Seven of the eight director nominees are recommended AGAINST due to the company's sustained stock underperformance: Summit's shares fell 25.3% over three years while the ^FNER (FTSE NAREIT All Equity REITs Index) gained 9.8%, a gap of 35.1 percentage points that exceeds the 30-point trigger applicable to companies with negative absolute returns, and the five-year return of -50.2% confirms this is not a temporary dip. The sole exception is Mr. Patel, who joined in January 2022 and falls within the 24-month new-director exemption. No other disqualifying flags — overboarding, attendance, independence, or familial relationship issues — were identified for any nominee.
CEO
Jonathan P. Stanner
Total Comp
$5,461,700
Prior Support
96%%
The CEO's total pay of $5,461,700 is within a reasonable range for a hotel REIT CEO at a roughly $475 million market cap company, and the prior year Say on Pay vote received 96% support — well above the 70% threshold that would require a response. The pay program has strong structural features: 60% of long-term equity awards are performance-based stock tied to relative total shareholder return over a three-year period, meaning executives must outperform peers to earn full awards; notably, the 2023 performance-based awards were fully forfeited because TSR targets were not met, demonstrating that the pay-for-performance link actually works in practice. The annual cash bonus was paid at approximately 75% of target reflecting genuine below-target operational results, a clawback policy meeting SEC and NYSE requirements is in place, and fixed salary represents only about 15% of the CEO's total target compensation, well within the acceptable range.
Auditor
Ernst & Young, LLP
Tenure
13 yrs
Audit Fees
$1,614,500
Non-Audit Fees
$473,529
EY has audited Summit since March 2013, giving it approximately 13 years of tenure — well below the 25-year threshold that would raise independence concerns. Non-audit fees (tax services of $473,529) represent about 29% of audit fees ($1,614,500), comfortably below the 50% ceiling, and no material restatements were identified. EY is a Big 4 firm appropriate for a company of Summit's size and complexity.

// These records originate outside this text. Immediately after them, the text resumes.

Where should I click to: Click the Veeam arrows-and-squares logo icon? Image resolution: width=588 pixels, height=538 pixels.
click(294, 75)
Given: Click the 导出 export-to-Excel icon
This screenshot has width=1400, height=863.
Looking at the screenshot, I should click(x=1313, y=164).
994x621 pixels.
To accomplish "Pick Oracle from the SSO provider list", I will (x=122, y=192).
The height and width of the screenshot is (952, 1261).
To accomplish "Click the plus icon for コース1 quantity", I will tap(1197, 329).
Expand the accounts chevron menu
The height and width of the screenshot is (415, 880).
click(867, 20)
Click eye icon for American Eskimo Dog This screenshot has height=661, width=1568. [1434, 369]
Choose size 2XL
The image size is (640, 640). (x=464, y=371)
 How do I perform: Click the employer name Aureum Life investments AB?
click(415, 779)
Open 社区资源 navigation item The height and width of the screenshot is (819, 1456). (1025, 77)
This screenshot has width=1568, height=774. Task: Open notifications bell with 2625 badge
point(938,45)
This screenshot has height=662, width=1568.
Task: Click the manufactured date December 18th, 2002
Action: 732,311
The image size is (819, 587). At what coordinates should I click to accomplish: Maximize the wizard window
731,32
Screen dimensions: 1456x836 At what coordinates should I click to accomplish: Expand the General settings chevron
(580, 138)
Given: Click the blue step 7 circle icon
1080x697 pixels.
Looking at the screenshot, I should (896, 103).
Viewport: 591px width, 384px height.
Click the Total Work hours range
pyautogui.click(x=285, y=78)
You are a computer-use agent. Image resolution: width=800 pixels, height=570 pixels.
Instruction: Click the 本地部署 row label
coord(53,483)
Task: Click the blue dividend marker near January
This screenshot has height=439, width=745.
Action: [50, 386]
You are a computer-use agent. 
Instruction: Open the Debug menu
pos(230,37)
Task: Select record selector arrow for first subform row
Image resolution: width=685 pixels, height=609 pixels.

The 2026 Summit Hotel Properties annual meeting presents three proposals; the company's severe and sustained stock underperformance — a 25.3% three-year price decline versus a 9.8% gain for the ^FNER (FTSE NAREIT All Equity REITs Index), a 35-point gap, compounded by a five-year return of -50.2% — drives against-vote determinations for seven of the eight director nominees, with only newly-added Mr. Patel exempt as a recent appointee. The auditor ratification and Say on Pay proposals both pass their respective policy screens and are recommended FOR, reflecting a clean audit fee structure and a compensation program that has genuine pay-for-performance teeth, including full forfeiture of 2023 performance awards.